Creation Shows

Friday 14 November 2025

Our readings today remind us that God hides in plain sight.
The tragedy is not that He’s invisible —
it’s that we’ve stopped looking.

The Book of Wisdom opens with a sharp challenge to unbelief:

“All men who were ignorant of God were foolish by nature,
and they were unable from the good things they saw
to know Him who is.”

In other words, if you can see the beauty of creation
and not see the hand of the Creator — that’s not science; that’s blindness.

Wisdom isn’t condemning reason; it’s calling reason back home.
The world today often says,
“Show me proof of God.”
And Scripture replies,
“Step outside.”

Every sunrise is an argument for His faithfulness.
Every human face is an icon of His image.
Every heartbeat is evidence that Someone wants you here.

The created world isn’t divine — but it’s charged with divinity.
It’s the fingerprint of a Father who still sustains everything He made.

The author of Wisdom isn’t attacking nature worship out of cynicism,
but because he’s seen what happens when people worship creation instead of the Creator.

He says:

“They are not to be excused,
for if they had the intelligence to speculate about the universe,
how did they not more quickly find its Lord?”

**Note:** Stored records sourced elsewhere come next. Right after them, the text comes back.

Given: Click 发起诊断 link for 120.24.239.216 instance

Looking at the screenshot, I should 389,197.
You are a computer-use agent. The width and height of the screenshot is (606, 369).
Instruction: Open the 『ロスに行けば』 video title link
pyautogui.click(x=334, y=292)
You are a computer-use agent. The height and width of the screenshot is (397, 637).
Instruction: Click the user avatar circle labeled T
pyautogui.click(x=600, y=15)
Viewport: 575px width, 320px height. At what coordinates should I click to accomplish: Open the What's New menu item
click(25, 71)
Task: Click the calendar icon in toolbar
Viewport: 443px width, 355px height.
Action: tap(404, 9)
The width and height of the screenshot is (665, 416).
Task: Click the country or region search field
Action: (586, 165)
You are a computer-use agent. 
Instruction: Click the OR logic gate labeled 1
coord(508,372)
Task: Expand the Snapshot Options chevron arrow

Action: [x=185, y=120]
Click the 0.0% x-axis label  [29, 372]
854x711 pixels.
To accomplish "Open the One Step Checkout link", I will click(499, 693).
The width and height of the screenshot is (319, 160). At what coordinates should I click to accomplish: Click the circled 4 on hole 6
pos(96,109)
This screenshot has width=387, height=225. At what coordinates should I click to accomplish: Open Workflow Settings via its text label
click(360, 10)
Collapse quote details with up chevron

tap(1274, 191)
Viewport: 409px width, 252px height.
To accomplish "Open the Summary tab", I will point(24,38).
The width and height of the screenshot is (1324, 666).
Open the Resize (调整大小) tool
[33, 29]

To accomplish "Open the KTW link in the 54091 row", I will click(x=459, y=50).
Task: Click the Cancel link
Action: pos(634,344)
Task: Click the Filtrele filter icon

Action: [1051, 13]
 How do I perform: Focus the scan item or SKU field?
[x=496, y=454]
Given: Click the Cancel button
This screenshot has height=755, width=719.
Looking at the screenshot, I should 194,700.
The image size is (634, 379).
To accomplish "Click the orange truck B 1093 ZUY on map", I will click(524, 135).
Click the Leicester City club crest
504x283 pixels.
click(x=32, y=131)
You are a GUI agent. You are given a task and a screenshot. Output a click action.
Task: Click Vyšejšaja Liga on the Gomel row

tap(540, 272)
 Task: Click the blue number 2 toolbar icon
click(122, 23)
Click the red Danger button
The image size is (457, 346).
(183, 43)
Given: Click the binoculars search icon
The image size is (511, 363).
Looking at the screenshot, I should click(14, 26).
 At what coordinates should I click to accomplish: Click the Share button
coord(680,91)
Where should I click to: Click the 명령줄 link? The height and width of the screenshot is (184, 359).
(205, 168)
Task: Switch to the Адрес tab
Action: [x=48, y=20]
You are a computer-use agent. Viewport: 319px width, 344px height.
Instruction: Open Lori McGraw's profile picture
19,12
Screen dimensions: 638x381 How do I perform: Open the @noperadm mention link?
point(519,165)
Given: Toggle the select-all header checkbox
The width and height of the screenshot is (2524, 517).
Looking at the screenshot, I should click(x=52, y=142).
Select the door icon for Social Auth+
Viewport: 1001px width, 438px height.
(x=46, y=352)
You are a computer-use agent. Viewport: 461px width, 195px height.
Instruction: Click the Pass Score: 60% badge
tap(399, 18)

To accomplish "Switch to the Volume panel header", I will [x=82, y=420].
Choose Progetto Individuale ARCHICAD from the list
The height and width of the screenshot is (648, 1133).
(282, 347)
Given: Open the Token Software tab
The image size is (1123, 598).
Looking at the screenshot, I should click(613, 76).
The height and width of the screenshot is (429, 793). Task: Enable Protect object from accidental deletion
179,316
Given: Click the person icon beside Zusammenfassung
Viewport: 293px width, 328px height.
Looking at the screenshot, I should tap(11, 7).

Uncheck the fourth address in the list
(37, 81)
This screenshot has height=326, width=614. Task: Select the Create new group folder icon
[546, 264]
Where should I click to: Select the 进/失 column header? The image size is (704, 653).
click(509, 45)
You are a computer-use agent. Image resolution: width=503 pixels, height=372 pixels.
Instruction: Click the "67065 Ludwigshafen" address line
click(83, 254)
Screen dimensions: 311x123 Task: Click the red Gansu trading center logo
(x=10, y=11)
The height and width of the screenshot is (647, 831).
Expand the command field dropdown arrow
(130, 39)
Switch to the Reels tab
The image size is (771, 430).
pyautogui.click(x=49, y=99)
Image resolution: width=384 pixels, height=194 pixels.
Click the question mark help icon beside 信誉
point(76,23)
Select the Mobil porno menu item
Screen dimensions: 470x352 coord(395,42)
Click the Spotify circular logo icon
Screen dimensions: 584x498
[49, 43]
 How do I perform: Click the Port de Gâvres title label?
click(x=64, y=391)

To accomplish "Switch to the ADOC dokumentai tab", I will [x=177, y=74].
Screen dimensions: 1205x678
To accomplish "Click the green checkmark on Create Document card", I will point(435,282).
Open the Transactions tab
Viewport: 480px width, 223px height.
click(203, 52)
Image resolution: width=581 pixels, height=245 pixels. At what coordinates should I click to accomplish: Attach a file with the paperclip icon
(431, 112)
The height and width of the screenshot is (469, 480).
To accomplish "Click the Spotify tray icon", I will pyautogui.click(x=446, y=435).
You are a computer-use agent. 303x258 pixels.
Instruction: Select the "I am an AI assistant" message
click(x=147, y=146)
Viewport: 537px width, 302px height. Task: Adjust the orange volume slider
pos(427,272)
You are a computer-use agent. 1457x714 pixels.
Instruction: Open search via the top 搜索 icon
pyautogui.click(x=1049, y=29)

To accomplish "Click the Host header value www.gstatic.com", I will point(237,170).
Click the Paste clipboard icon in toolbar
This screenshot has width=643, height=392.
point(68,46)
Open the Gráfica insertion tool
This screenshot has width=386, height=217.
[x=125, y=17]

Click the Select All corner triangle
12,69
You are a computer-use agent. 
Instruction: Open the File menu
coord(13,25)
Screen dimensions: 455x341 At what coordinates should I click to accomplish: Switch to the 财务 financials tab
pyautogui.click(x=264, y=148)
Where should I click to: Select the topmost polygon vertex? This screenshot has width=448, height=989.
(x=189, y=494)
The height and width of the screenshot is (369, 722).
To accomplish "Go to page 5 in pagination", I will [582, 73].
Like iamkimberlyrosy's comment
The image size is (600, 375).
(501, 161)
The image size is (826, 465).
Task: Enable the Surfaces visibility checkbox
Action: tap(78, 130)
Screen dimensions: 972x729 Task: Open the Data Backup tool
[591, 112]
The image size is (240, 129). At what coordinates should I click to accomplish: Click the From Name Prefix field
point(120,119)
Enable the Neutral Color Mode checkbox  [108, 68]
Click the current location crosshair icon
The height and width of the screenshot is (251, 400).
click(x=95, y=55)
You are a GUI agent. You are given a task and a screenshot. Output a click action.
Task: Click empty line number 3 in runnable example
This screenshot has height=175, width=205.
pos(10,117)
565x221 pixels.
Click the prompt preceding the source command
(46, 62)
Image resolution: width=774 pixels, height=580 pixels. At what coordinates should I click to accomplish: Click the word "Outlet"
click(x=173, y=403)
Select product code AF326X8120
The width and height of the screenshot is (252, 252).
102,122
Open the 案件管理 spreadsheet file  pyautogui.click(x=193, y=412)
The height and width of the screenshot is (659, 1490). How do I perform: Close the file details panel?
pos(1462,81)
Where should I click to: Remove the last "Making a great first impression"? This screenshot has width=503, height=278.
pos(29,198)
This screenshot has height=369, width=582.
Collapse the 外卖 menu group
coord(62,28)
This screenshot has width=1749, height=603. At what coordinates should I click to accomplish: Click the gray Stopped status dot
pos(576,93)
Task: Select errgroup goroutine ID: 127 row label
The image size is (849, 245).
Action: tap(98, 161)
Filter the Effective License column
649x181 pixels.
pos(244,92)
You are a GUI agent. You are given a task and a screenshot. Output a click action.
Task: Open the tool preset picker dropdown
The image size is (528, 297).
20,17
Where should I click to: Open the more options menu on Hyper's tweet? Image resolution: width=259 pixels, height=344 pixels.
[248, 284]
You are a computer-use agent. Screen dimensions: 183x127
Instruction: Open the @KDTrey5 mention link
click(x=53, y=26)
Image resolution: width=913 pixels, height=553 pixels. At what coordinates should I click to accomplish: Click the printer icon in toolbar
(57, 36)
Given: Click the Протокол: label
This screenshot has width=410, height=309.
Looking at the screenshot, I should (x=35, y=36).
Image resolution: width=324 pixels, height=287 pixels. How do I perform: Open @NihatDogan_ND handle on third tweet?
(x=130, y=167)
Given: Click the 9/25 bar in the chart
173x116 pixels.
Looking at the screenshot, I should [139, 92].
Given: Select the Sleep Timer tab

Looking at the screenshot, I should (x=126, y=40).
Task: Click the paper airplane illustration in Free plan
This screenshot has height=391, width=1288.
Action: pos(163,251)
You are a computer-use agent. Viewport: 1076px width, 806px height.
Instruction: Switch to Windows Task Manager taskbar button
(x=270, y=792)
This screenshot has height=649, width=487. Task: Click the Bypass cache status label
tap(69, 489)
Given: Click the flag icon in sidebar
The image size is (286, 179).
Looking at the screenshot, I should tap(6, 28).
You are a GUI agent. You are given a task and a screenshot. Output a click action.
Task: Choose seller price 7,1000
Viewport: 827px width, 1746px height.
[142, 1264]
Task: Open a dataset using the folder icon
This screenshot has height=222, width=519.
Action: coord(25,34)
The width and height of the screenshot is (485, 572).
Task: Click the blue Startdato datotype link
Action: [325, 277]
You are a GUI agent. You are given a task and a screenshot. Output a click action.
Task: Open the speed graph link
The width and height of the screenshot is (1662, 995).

The problem isn’t curiosity — it’s forgetfulness.
The mind that can split atoms but forgets who made atoms
isn’t enlightened; it’s lost.

Faith doesn’t cancel science; it completes it.
Science tells us how things work; faith tells us why they matter.
And when both walk together, creation becomes revelation —
a book of wonder leading to worship.

Then Jesus in the Gospel gives a warning just as modern:

“As it was in the days of Noah,
so it will be in the days of the Son of Man.”

People were eating, drinking, marrying, building —
ordinary life, nothing scandalous —
but they were blind to eternity.
They lived as if God didn’t matter, as if grace didn’t exist.
Then the flood came — and they were unprepared.

It’s not sin alone that destroys a soul;
it’s indifference —
the slow drift into a life without reference to God.

Our age is drowning not in water, but in distraction.
We scroll and consume, argue and achieve,
but forget to ask: “Where is my soul in all this?”

The flood today isn’t outside us — it’s inside us:
a flood of noise, worry, and self-reliance
that can wash faith clean out of the heart.

Jesus adds another image:

“On that day, a man on the roof must not go down to collect his belongings.”

In other words — don’t cling.
When God calls, go.
You can’t pack eternity into a suitcase.

He’s not trying to scare us; He’s trying to wake us.
The point isn’t doom; it’s decision.
Every day is the day to choose who you belong to.
No one plans to ignore God — they just drift until it’s too late.

That’s why the Church keeps us praying, confessing, receiving the Eucharist —
not as routine, but as readiness.
Holiness is the best emergency plan.

Today’s readings give us a simple equation:
Creation + Gratitude = Faith.
Creation – Gratitude = Idolatry.

When you thank God for the beauty around you,
you stay grounded in grace.
When you forget to thank Him,
the world itself becomes your god.

That’s why Jesus tells us to watch, to stay awake,
to live ready, to live grateful.

The world sees the sky and says, “It’s chance.”
The believer sees the sky and says, “It’s love.”

Wisdom says that if we can marvel at the stars,
we should worship the One who set them in motion.
The heavens aren’t the point — they’re the signpost.

So today, remember:
you don’t have to look far for God — only with open eyes.
He’s in the wisdom of the universe and the beating of your heart.
He’s in the stillness of prayer and the bread of this altar.

The Kingdom is not out there; it’s among you.
The proof of God is not hidden; it’s happening.
The end of time isn’t far; it’s near — whenever you love Him first.

Let’s not be like those in Noah’s day who looked up too late.
Let’s be like Wisdom’s children —
eyes open, hearts awake,
seeing creation as the first page of God’s Gospel.